Exercise brief —
Find the line that contains "Image resolution: width=593". Output it and every line after it to the end of the records, exactly as they appear.

========

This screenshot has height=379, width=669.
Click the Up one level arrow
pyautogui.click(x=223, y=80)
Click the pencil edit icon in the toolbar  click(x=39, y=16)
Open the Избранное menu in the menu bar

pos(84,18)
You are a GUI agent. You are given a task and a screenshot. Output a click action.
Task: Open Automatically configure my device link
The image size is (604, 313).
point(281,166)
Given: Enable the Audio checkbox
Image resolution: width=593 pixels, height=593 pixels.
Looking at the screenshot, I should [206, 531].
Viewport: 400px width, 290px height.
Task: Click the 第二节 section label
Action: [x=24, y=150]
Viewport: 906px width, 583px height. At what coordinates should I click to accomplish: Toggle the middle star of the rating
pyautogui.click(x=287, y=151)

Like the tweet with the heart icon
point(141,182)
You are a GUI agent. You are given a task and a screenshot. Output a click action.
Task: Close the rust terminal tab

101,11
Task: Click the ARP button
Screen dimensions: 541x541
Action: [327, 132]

========

Result —
Image resolution: width=593 pixels, height=593 pixels.
Looking at the screenshot, I should [206, 531].
Viewport: 400px width, 290px height.
Task: Click the 第二节 section label
Action: [x=24, y=150]
Viewport: 906px width, 583px height. At what coordinates should I click to accomplish: Toggle the middle star of the rating
pyautogui.click(x=287, y=151)

Like the tweet with the heart icon
point(141,182)
You are a GUI agent. You are given a task and a screenshot. Output a click action.
Task: Close the rust terminal tab

101,11
Task: Click the ARP button
Screen dimensions: 541x541
Action: [327, 132]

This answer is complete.